21 Июня 2024
Поделиться:

Призрак за рулем: ночной Париж Гайто Газданова

О творчестве таксиста-философа

Новинка «Альпины.Проза» — книга Гайто Газданова «Ночные дороги. Возвращение Будды. Великий музыкант». Два романа и повесть под одной обложкой с предисловием Анатолия Наймана.

Трагический певец изнанки жизни эмигрантов первой волны Гайто Газданов уезжает в Париж в 1923-м, совсем юным, работает там то разнорабочим, то грузчиком, то дает уроки французского и русского. Главная же его служба на протяжении более 25 лет и важный вектор в судьбе и творчестве — работа таксистом. Таксист и философ, который наблюдает за той стороной ночной жизни Парижа, от картин которой люди чаще предпочитают отворачиваться. Но, сам часть этого сюжета, писатель отказывается не замечать происходящее вокруг, а герой Газданова, похожий на автора шофер, изучает жизнь и рассказывает обо всем читателю без лишней романтизации или нравоучений.

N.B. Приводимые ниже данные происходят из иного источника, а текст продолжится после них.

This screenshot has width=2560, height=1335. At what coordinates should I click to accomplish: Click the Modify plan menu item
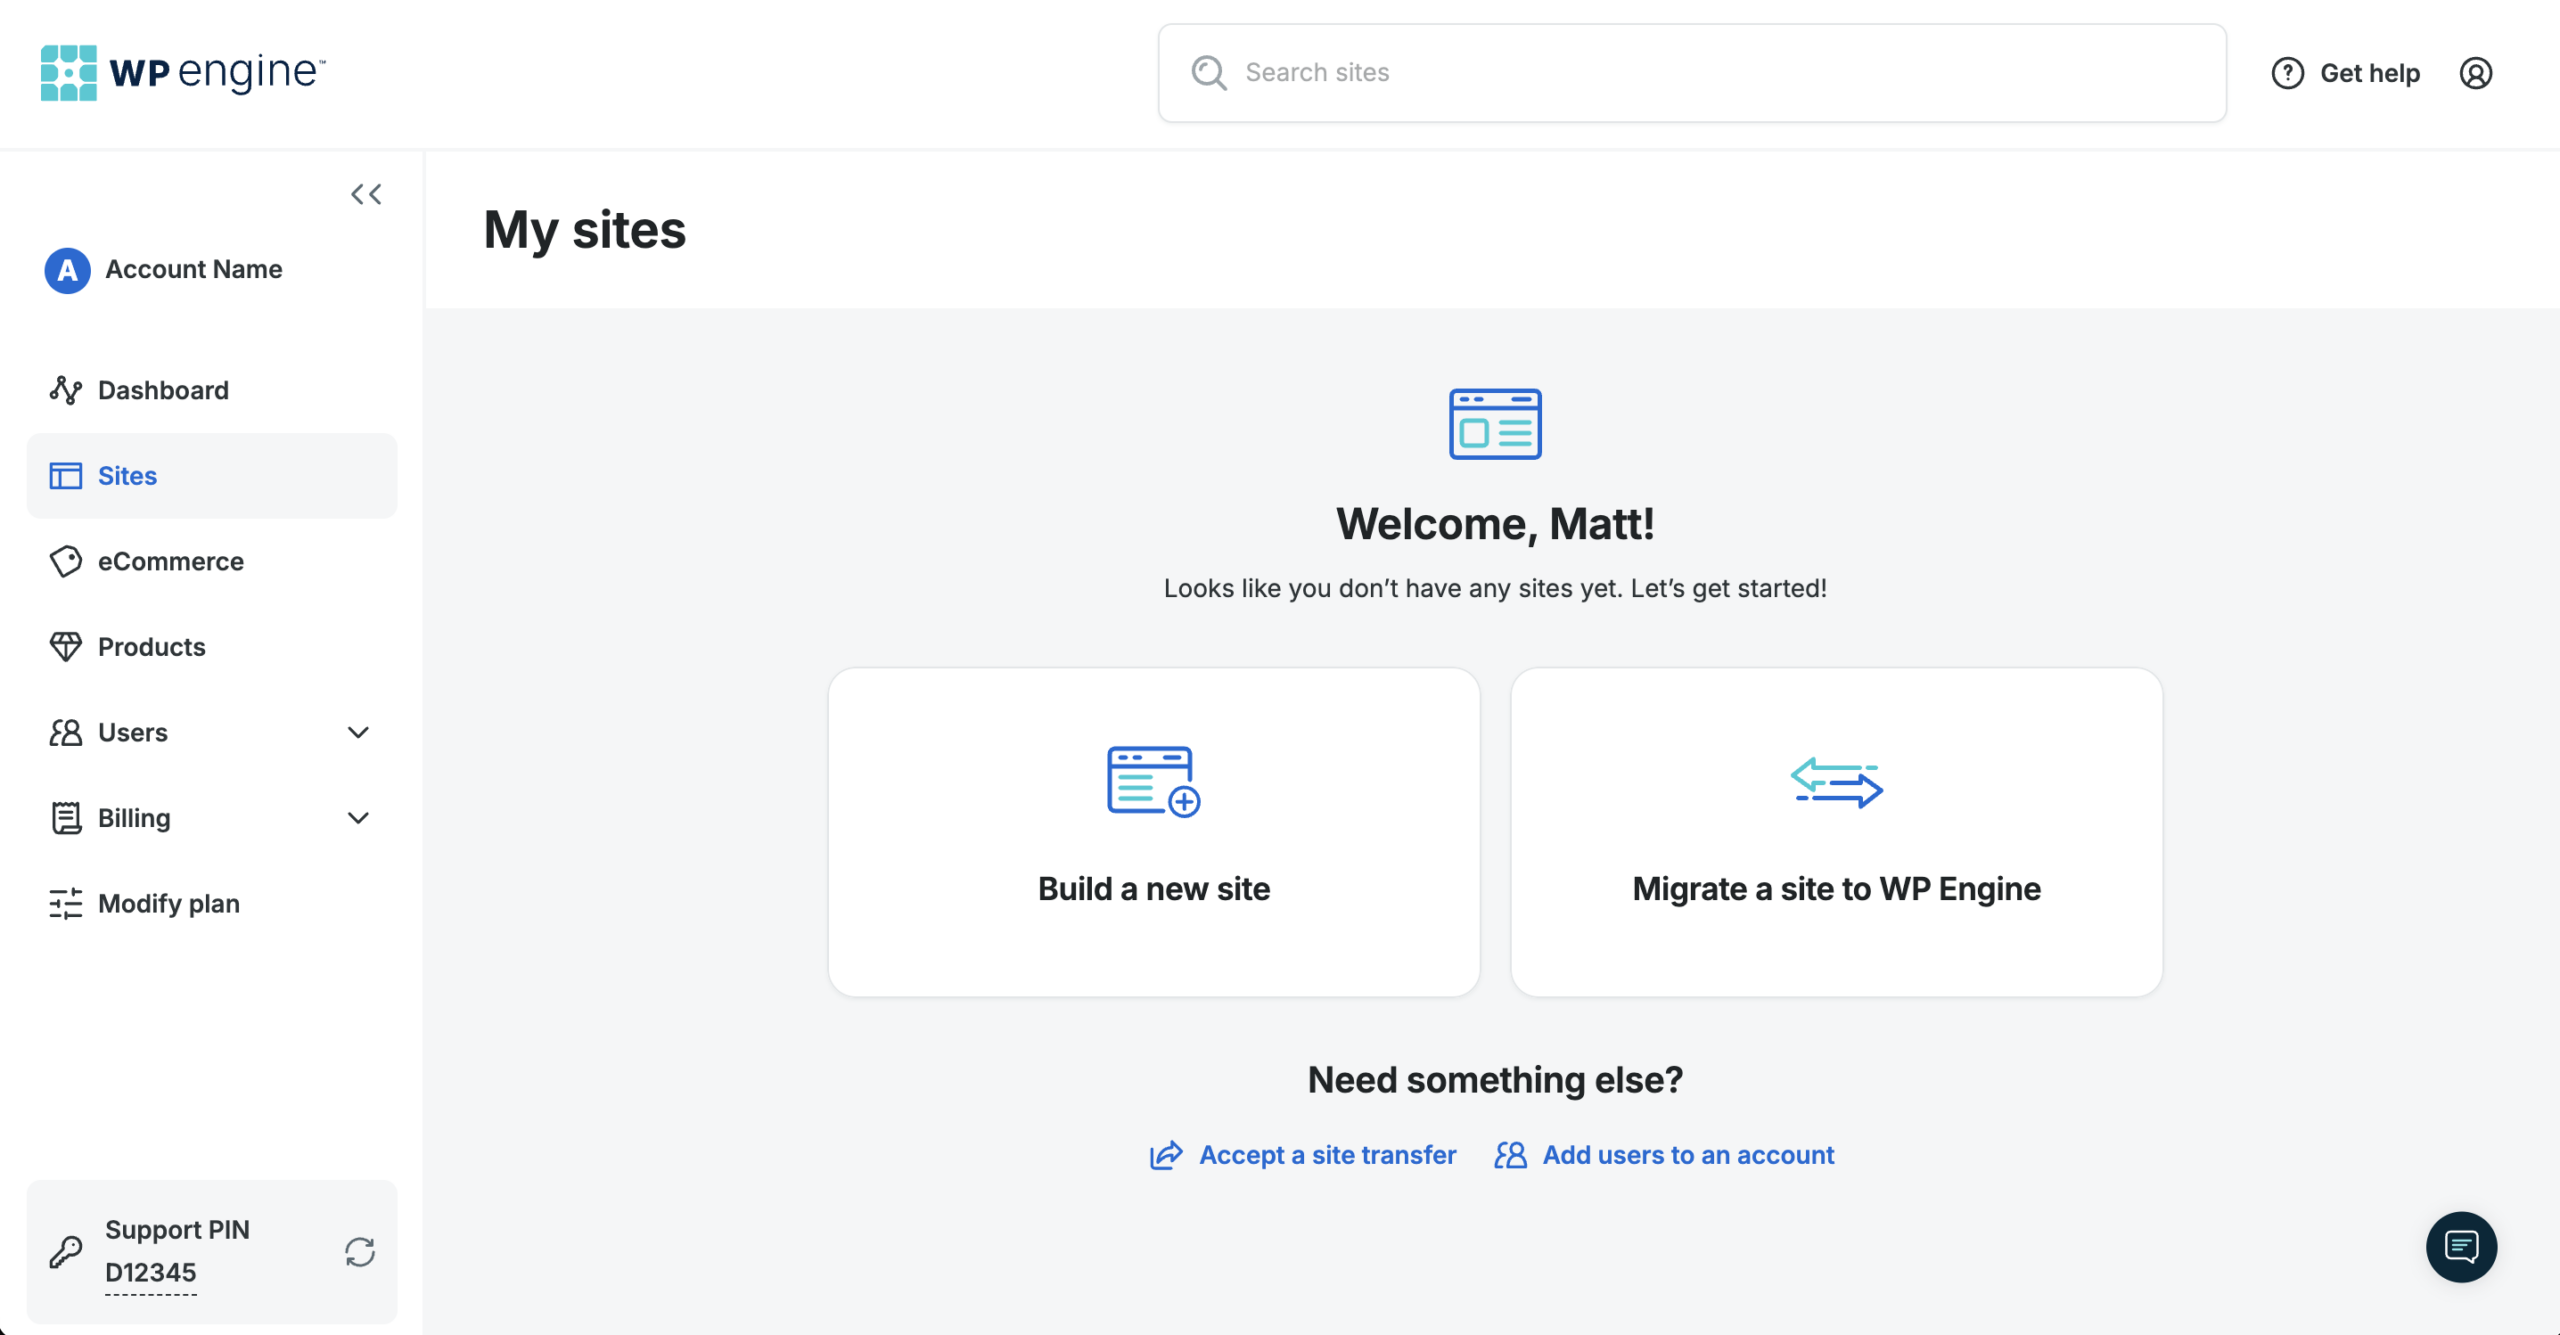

Анатолий Найман в предисловии говорит:

«Не торопитесь сочувствовать этому призраку за рулем, ни тем более смотреть на него сверху вниз. Это не вы распоряжаетесь им, называя адрес и по прибытии немножко прибавляя к сумме, выбитой счетчиком. Это он, проницательный, изучивший разные стороны человеческой натуры, много больше вас образованный человек с пронзительным взглядом, видит подноготную — не только конкретно вашу, но и жизни в целом».

Романы Гайто Газданова были мало известны в России до конца XX века, однако сегодня «Ночные дороги» и «Возвращение Будды» — признанная литературоведами классика. Слог и взгляд у Газданова довольно характерны и совершенно особы, его герой говорит горько и иронично, наблюдает ужасы человеческого падения «со стороны» (через зеркало заднего вида?), но долго думает о судьбах людей, которых встречает, возвращаясь к ним снова и снова в своих рассуждениях. Он не берется судить, но часто строг (если не сказать жесток), не взирая на лица — к пьющим клошарам, измученным и обедневшим женщинам, профессорам и дамам полусвета… да и к самому себе.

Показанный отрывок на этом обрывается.